Three crushers take dirt blasted from the mountain and crush it to roughly less than 12 inches in diameter.

Photo by Lance Cpl. Cindy G. Alejandrez

Moving the mountain: rubble used to build future flightline

25 Aug 2006 | Lance Cpl. Cindy G. Alejandrez Marine Corps Air Station Iwakuni, Japan

Moving a mountain may seem like an impossibility, but in order to build a new 8,000 foot runway, a collective of Japanese and American personnel are moving approximately half of Mount Atago to the station. The move is part of the MCAS Iwakuni Runway Relocation Project, which entails bringing dirt from the mountain to dump in the sea, expanding the base. The project is in its final stages of completion and is scheduled to be finished in 2009. The relocation project will provide a new runway to stop aircraft from taking a hard right after take-off, sending noise to downtown Iwakuni.
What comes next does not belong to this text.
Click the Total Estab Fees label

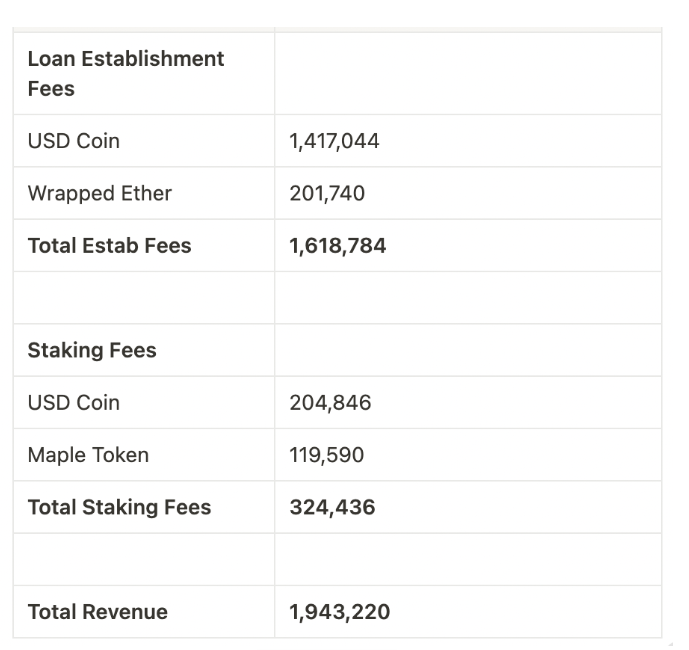click(x=109, y=246)
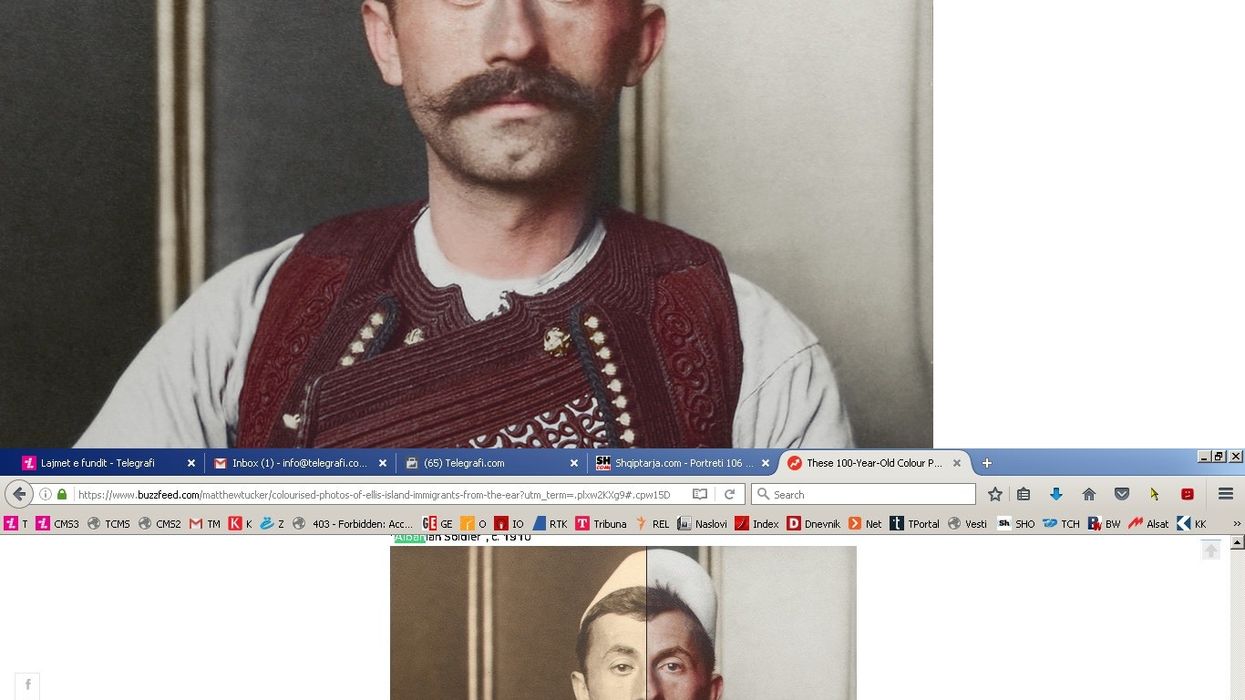
Task: Switch to the Lajmet e fundit - Telegrafi tab
Action: click(x=97, y=463)
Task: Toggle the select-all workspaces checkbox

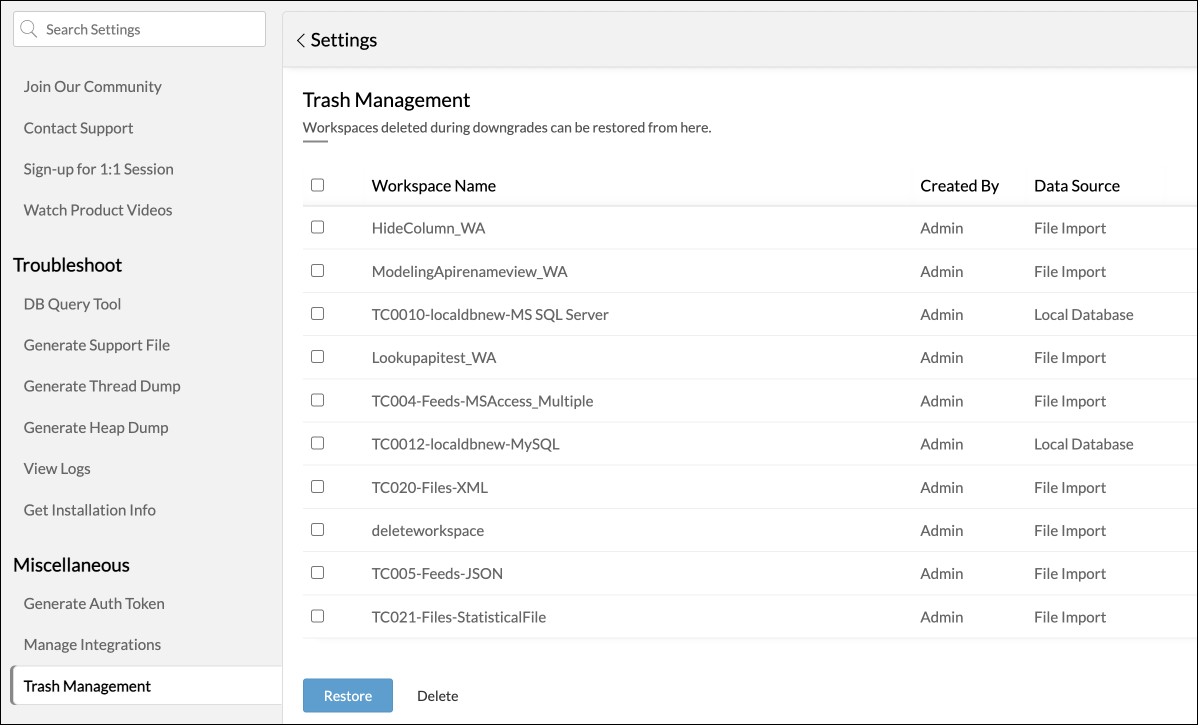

It is one of the largest projects in the Department of Defense and the largest in Japan. To bring all the crushed rock here, the mountain is first drilled and blasted twice a day. Then dump trucks, capable of holding 46 tons of dirt make approximately 450 trips back and forth through the day to three large rock crushers, according to Mark Nedzbala, station engineer with the Army Corps of Engineers and native of Columbia, Md. “The crushers take the material down in size to about roughly 12 inches,” explained Nedzbala. The crushers run six days a week and send the rubble over two miles aboard conveyors, which lead to the sea. If the crusher ever needs repair there is a one-day stock pile of dirt set aside to continue work, said Nedzbala. Once the dirt meets the ocean, it is put on large barges for the approximately two-mile transport to the station, completing the almost five-mile trip. “Well, the project is well along the way. It started in 1997, with its completion scheduled for 2009. We are getting close to that point,” said Nedzbala.